There are answers to the life on the road you'd only know if you've hit the road yourself. But sometimes a hearty conversation can direct you away from doubt and the unrealistic expectations you have from a life of travel.
This time my conversation was with The Conversationalist himself. Daniel Baylis, author of the refreshing bestseller, The Traveller: Notes from an Imperfect Journey Around the World, is here with the Tripoto wanderers this time. Here's my conversation with him.
1. Hi Daniel. Welcome to the Tripoto community! Please introduce yourself and tell us about your travels.
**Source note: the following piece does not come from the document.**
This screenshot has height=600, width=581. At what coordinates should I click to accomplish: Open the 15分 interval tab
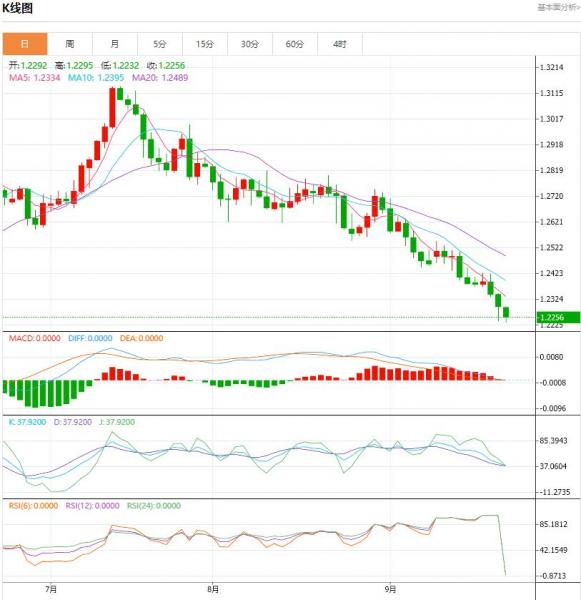tap(205, 44)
Thanks. I’m Daniel, a Canadian writer and adventurer. A few years ago, I embarked upon a yearlong, round-the-world trip where I attempted to be helpful in the various communities I visited. In the past, I was a semi-prolific blogger, but these days I’m more interested in both long-form travel and long-form storytelling. My most recent project was a 900+ kilometre walk across Israel and Palestine.
2. Tell us about your first travel memory and how 'the imperfect journey' around the world started?
My first travel memory is sitting in the backseat of my family’s big blue Ford truck, driving to a lake with the camper and a canoe. Both my parents were teachers, so during the summers my family went on adventures around province of British Columbia (Canada). These were early lessons in exploration.
In terms of my yearlong imperfect journey, it was catalyzed from desire to see the world. As I headed into my late twenties, I began to realize that I had not yet travelled to the extent I had imagined I would. In order to become the “intrepid adventurer” that I always aspired to be, I decided to take action. On the eve of my thirtieth birthday, I left my job and my rent-controlled apartment to tackle a year of exploration.
3. For most of us travelling full-time seems like an unrealistic goal to achieve. How did you afford the trips to 12 countries in 12 months?
It’s not easy. I worked for two years to save money, plus I obtained a loan from the bank. I believe travel is as valid as formal education, thus I was willing to incur debt. That said, with a willingness to be frugal, travel is not as expensive as one might imagine. Part of the design of my trip was to exchange work for food and accommodation. Sometimes this was successful, and sometimes it wasn’t. But ultimately, I was able to keep my costs minimal.
4. Please share the ups and downs of long term travelling and blogging with our community.
For your readers who are interested in the ups and downs of long-term travel, I strongly recommend my book!
Here's the link!
5. In your blog you said, "It's a common misconception that ‘travel’ and ‘work’ are mutually exclusive options." Could you please elucidate?
Sure. While I was travelling, I was working. During the entire year, I volunteered on farms, restoration projects, schools — even a festival. This work-exchange approach is not glamorous, but it enables a traveller to stay on the road for a longer period of time. On top of these projects, I was documenting my journey through written articles, photos and videos. In terms of creative output, it was probably the most productive year of my life.
6. You have volunteered across countries and taken a step forward to give back. How essential do you think it is to take time out and volunteer responsibly?
I do not think it’s essential, but I do think volunteerism and work-exchange can be helpful. I think it’s wonderful when a community-led project is able to use the help of foreigners. Both parties are able to learn from each other — cultural exchange takes place. But volunteerism can also be tokenistic, or worse: damaging. The best thing a traveller can do is research projects, to understand more about who’s in charge? Who’s actually benefiting? Ask questions.
7. From a traveller to a best-selling author, your journey has taken a new turn. Tell us more about your first book and what inspired you to write it?
I wrote the book because I had certain experiences on the road, experiences that make for noteworthy case studies of what long-term, volunteer travel actually looks like. In the west, we’re quick to romanticize both travel and volunteerism. The objective was neither to praise travel nor to critique international volunteerism. The objective was to write an honest account of a journey, which might be helpful to the travellers of tomorrow.
8. What would you like to say to people who really want to travel but do not?
If you want to travel — and travel is a politically and financially available option — then travel. It’s a question of priorities. Sometimes travel is a priority, and sometimes staying at home is a priority. Neither option is superior to the other. The question is this: what is best for you? Or even more poignant: how you can transfer your ambitions (travel or otherwise) into realities?
This time it was a perfect conversationalist giving answers to the doubts that somewhere each of us has about travel and a life that awaits us on the road. Daniel has left us pondering and given a sneek peek to a life of adventures.